«Dentro il crepuscolo d’oro la bruna terra celando
Come una melodia:
D’ignota scena fanciulla sola
Come una melodia
Blu, su la riva dei colli ancora tremare una viola…
Illanguidiva la sera celeste sul mare:
Pure i dorati silenzii ad ora ad ora dell’ale
Varcaron lentamente in un azzurreggiare:…
Lontani tinti dei varii colori
Dai più lontani silenzii
Ne la celeste sera varcaron gli uccelli d’oro: la nave
Già cieca varcando battendo la tenebra
Coi nostri naufraghi cuori
Battendo la tenebra l’ale celeste sul mare».
(D. Campana)
Si vedeva una barca. In fondo era un rosso-blu che si fondeva nell’acqua, scene di Martin Eden tra gli occhi e le labbra, come un sipario di luce capovolta. Arrivava il Tempo lungo dell’Immagine, di deleuziana memoria, a “memoria” del ricordo, dello spettro del ricordo: cartina al tornasole di quello che resta, ancora; dinamica dell’iride che si svuota, si slabbra a (non) contenere quel tramonto, la sua fuga verso il fuoricampo, verso partenze che poi sono sempre stati ritorni: lì dove tutto sembra avere inizio, dove si attende che qualcuno parta, o arrivi.
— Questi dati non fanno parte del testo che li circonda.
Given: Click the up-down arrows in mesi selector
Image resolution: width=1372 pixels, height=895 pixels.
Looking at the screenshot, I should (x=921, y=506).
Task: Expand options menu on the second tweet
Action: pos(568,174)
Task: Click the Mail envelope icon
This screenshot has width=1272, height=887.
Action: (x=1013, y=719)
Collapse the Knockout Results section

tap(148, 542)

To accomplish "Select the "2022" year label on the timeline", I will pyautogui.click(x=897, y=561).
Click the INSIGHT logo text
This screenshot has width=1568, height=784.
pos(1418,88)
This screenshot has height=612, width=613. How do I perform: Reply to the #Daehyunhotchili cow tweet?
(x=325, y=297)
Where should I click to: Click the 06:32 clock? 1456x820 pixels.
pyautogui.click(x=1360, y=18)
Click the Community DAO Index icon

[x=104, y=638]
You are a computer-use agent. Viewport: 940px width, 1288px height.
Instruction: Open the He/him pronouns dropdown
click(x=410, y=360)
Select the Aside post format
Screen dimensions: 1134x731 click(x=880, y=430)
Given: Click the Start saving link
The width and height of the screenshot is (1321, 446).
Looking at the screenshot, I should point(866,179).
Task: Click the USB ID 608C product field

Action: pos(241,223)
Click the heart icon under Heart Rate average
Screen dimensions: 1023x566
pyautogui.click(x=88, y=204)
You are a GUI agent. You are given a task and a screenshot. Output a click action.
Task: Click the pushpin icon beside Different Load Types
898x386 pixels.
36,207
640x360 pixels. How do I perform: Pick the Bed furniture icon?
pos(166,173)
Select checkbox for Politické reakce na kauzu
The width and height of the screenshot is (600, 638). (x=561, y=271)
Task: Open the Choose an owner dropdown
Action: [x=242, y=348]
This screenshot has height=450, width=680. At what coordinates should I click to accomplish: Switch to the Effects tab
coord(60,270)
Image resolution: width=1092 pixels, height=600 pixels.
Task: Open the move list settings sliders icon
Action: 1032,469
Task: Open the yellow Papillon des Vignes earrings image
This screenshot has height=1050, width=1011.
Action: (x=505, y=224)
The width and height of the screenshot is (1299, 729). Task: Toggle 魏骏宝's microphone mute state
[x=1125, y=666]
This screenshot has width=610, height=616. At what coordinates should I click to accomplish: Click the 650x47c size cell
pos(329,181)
Nel mezzo di una pandemia globale fatta di virus e di armi, mentre arrivano da qualche parte, da terre violentate dall’altro lato di quel mare immagini vere di vite divelte, distrutte, – e mi domando a che valga questa resistenza di carta e di inchiostro, il virtuale di questo tentativo che faccio di scrivere di cinema, di scrivere, nonostante il sangue che si sparge – la sovrimpressione di quel tramonto d’acqua mi porta a Valerio Mieli, a quel suo film che sarebbe disperato se non fosse per il ritrovarsi, “alla fine”, dei due amanti distanti; ai bagagli di Camilla, avvolta nella sciarpa colorata a righe, prima di prendere il vaporetto per Venezia; ai riflessi in basso, nello specchio ridondante degli occhi.